Арабелла радостно хлопнула в ладоши:

— Ну вот и отлично! Тогда я жду всех ровно в восемь. И не забудьте захватить с собой юного герцога. Мне давно хочется поближе познакомиться с этим милым ребенком. До встречи, джентльмены.

Пока Эдвард собирался с духом, чтобы продолжить спор, дама вышла из комнаты. Правда, спорить с Арабеллой всегда было бессмысленно. Если ей было не по душе то, что говорилось, она просто пропускала это мимо ушей.

Черт, что за дурацкая ситуация! Теперь нужно будет сидеть на одном из ее невыносимо скучных обедов. И терпеть, глядя на Картрайта, который весь вечер будет смотреть на Пегги телячьими глазами. Нет уж, он не собирается длить эту пытку. Он объяснится с Картрайтом прямо сейчас, и плевать на обед. Решительно повернувшись, Эдвард начал грубым голосом:

— Послушай, Картрайт…

Дверь в гостиную распахнулась, и на пороге появился Эверс с подносом, уставленным приборами для кофе и тарелками, от которых шел аппетитный пар.

— Ваш завтрак, лорд Эдвард, — объявил он.

— Ладно, ладно. — Эдвард махнул рукой. — Поставь все где-нибудь.

Эверс, не обращая внимания на нетерпеливость хозяина, молча накрыл стол к завтраку. Эдвард с недовольной гримасой наблюдал за ужасно медленными движениями дворецкого.

Алистер, который по-прежнему сутулился в кресле, с отрешенным видом произнес:

— Надеюсь, Арабелла не станет опять подавать эти чертовы заливные перепелиные яйца. Я их терпеть не могу.

Эдвард машинально пожал плечами. До чего некстати появился Эверс! Ничего, он слышал кое-что и похуже…

— Послушай, Алистер. Это по поводу Пегги.

Картрайт прекратил рассматривать собственные ногти.

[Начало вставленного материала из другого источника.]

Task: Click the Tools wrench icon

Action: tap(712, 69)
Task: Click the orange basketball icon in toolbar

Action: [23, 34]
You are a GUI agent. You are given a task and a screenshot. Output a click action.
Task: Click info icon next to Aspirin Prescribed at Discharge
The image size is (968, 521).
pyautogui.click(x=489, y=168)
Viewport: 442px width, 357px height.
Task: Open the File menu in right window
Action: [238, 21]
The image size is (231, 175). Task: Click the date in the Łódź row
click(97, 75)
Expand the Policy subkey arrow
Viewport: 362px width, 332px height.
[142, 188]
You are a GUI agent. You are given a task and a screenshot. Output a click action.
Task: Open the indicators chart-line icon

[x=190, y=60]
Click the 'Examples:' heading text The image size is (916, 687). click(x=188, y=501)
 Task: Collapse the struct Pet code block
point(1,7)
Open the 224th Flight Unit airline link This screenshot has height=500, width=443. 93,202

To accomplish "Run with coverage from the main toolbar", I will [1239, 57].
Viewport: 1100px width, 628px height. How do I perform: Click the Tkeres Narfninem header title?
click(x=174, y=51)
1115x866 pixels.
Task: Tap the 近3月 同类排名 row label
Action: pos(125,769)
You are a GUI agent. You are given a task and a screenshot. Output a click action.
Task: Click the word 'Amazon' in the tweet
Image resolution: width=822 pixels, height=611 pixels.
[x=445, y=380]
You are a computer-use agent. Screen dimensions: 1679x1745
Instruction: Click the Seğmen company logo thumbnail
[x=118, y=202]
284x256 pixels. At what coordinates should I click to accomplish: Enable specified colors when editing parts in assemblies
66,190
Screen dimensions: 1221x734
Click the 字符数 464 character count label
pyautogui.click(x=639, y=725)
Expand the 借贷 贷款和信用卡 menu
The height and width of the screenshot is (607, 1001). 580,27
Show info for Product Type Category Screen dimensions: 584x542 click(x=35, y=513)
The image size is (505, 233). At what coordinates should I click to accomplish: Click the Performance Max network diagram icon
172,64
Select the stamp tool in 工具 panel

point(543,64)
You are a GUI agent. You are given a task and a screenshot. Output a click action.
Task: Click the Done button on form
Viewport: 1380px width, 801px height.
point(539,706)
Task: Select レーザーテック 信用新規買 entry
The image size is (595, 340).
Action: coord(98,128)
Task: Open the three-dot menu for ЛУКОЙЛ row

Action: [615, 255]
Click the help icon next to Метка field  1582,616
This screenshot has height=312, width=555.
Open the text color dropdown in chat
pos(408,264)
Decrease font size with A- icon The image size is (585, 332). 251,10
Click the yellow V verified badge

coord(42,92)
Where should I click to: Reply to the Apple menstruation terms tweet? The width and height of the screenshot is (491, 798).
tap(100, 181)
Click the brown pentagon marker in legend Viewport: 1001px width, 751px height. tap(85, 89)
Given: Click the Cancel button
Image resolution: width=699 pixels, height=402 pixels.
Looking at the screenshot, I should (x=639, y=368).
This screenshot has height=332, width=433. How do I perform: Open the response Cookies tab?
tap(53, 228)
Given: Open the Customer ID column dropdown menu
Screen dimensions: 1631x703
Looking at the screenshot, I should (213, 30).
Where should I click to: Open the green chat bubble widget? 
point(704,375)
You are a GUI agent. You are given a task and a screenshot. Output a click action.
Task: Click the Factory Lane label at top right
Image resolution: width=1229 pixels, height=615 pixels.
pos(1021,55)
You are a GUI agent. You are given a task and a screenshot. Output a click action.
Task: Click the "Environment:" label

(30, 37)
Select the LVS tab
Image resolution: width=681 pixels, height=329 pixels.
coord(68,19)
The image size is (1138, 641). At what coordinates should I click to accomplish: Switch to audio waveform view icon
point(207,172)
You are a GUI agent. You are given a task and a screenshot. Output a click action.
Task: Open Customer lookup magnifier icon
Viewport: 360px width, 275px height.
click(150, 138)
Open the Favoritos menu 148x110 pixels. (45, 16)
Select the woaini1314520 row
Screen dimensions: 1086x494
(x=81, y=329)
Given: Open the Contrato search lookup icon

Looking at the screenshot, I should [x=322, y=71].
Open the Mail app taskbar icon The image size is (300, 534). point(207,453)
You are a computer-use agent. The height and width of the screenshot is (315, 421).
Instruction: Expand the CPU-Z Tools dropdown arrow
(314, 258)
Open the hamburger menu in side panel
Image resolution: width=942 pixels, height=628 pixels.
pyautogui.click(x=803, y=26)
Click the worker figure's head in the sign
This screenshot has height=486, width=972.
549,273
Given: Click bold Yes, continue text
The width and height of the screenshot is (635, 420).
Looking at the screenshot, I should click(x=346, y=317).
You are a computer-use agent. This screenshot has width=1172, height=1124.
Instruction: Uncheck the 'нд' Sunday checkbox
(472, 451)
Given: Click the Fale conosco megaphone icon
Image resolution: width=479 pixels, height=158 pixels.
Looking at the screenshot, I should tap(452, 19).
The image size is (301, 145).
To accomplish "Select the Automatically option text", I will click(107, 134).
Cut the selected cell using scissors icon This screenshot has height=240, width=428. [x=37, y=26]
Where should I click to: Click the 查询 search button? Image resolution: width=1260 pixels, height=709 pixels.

— Да? Что там по поводу ее? — Впервые обратив внимание на страдальческое выражение лица Эдварда, Алистер поморщился. — О, Роулингз, пожалуйста. Ты же не собираешься по новой заводить речь о том, что я не должен ухаживать за ней? Потому что я больше не вынесу твоего лицемерного хныканья о том, что она еще ребенок, который находится под твоей опекой и…

— Милорд, — Эверс стоял, вытянувшись, будто кол проглотил, — я вам еще нужен?

Эдвард кивком поблагодарил его, и старик вышел, на лице его играла хитрющая усмешка. Так, теперь вся прислуга будет в курсе. Ну и пусть, они и так все узнают. Эдвард решил попробовать еще раз.

— Слушай, старина, — начал он, и тут дверь опять открылась. Теперь в комнате появился сам предмет разговора. Увидев Эдварда, Пегги вздрогнула от неожиданности, лорд смутился не меньше. Румянец моментально залил щеки девушки, Эдвард, в свою очередь, почувствовал, как кровь приливает к голове. Он был не в состоянии взглянуть ей в глаза, поэтому сверлил взглядом зеленое бархатное платье.

— Прошу меня великодушно простить, — сказала она тем хрипловатым голосом, который так не сочетался с ее изящной внешностью. — Я думала… Эверс сказал, что леди Эшбери здесь и хочет меня видеть.

— Она была здесь. — Алистер проворно вскочил с кресла и подбежал к Пегги. — И хотела вас видеть. Но Роулингз выпроводил ее, пообещав отобедать с ней сегодня вечером.

Эдвард поспешно поднял голову, чтобы взглянуть в глаза Пегги, опасаясь, что она все неправильно поймет.

— Она пригласила всех нас, — быстро проговорил он, — в Эшбери-Хаус. Я не мог ничего придумать, чтобы отказаться, а Картрайт…

— Что я-то такого сделал? — обиженно отозвался Алистер. Он взял Пегги за руку и потянул к дивану, явно чтобы усадить ее рядом с собой и нашептывать ей на ухо. Эдвард почувствовал облегчение, когда увидел, что Пегги довольно решительно сопротивляется этой затее.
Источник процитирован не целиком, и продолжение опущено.